**Provided passage:**
Spurious quantification and data quality

It has been observed that 88.2 per cent of all statistics are invented on the spur of the moment. Putting a number on something is often preferred to qualitative assertions, with good reason. It’s been a while since I’ve written about that old friend Garbage In-Garbage Out, GIGO. In the last few weeks I’ve seen a number of presentations and reports that have drawn this to my attention.

I commend a recent report by Chris Yiu, of the Think Tank Policy Exchange, on Big Data in Government. One of the recommendations is the need to create a new class of ‘data scientists’ to support policy development and evidence of impact. The idea seems to be important in addressing some of my concerns over the hyping of the big data opportunity.

The IT Industry is full of wonderful examples of meaningless statistics.

One of my favourites is the claim that automatic web translation is over 80 per cent accurate. My gripe with this claim is the lack of a description of what is meant by 100 per cent. For example, translate into German the following phrase ‘Now is the discount of our winter tents’. Or try this into French; ‘Into every reign, a little life must fall’.

The figure of 100 per cent, as far as I can see, excludes any humour, irony, rhyme or poetry, or any cultural content. Take that out of the Shakespeare canon and there’s not much left. It doesn’t feel like 80 per cent to me.

**Given records:**
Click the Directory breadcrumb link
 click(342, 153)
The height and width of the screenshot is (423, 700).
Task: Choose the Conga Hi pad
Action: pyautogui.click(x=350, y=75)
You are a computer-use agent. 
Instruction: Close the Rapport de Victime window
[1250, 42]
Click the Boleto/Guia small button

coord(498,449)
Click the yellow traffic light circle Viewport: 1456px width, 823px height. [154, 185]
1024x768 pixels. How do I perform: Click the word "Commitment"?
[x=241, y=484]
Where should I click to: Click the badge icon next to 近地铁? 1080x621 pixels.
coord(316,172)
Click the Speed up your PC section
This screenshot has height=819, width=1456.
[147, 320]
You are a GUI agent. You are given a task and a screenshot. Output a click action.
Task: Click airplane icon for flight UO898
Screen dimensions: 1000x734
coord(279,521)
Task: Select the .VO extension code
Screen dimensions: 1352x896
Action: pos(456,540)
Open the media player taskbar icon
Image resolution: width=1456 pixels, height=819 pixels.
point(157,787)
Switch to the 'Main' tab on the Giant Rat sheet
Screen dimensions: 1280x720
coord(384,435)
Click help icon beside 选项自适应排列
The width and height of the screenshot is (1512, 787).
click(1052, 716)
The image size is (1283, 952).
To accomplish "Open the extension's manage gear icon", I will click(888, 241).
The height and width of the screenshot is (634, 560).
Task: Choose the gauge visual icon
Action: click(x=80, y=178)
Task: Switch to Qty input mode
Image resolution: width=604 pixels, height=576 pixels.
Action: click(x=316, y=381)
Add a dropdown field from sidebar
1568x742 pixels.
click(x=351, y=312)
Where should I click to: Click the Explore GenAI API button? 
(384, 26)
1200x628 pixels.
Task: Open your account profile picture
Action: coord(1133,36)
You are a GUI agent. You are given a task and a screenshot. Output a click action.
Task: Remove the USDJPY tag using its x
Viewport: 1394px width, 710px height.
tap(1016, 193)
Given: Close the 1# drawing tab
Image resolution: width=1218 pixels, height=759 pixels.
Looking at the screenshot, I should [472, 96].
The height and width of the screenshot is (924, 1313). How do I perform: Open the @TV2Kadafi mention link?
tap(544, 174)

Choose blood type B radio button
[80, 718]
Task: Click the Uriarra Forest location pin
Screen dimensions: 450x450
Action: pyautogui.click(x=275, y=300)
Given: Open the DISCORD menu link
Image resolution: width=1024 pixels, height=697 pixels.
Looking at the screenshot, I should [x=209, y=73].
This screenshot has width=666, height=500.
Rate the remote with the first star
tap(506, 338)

**Short exercise A:**
Based on the passage on spurious quantification, answer yes or no for each statement and quote the words that decide it: (i) The report on big data in government was written by Chris Yiu. (ii) The writer accepts the claim that automatic web translation is over 80 per cent accurate. (iii) The writer believes the 100 per cent figure for translation covers humour and poetry.
**Short exercise B:**
Carry on writing the passage on spurious quantification, starting after its final sentence.
The items have no connection to the passage on spurious quantification.

**Response A:**
(i) Yes: "a recent report by Chris Yiu, of the Think Tank Policy Exchange, on Big Data in Government."
(ii) No: "It doesn’t feel like 80 per cent to me."
(iii) No: "The figure of 100 per cent, as far as I can see, excludes any humour, irony, rhyme or poetry, or any cultural content."

**Response B:**
If I ever endowed an award, the Yapp prize would be for the most inappropriate invocation of Moore’s law. The current winner by a mile was a claim I saw for a prototype software agent. It was now 50 per cent accurate and applying Moore’s law it would be 100 per cent in two years! Presumably it would be 200 per cent accurate in four.

As an aside, if you ever want to rile me, the claim that X is 600 per cent thinner is a good start. The most recent variation was a claim for green credentials by cutting packaging by 400 per cent.

In much of what I read and hear about big data, there is a big focus on open standards as a prerequisite. That’s not what I object to, far from it. My concern is the assumption that the ‘content’, the data itself is accurate.

Let me wade into the unemployment statistics debate. If you are self-employed, then as far as the unemployment statistics are concerned, you are employed. That is not true however, for benefits or pensions. Recently, 196,000 jobs in further education were reclassified as private sector. Yet FE colleges are treated as public bodies for the purpose of EU procurement rules. By that logic outsourcers providing public services are public sector. So, if you want to look at the rate at which the private sector is growing / shrinking or changing then you need more than open standards for data encoding.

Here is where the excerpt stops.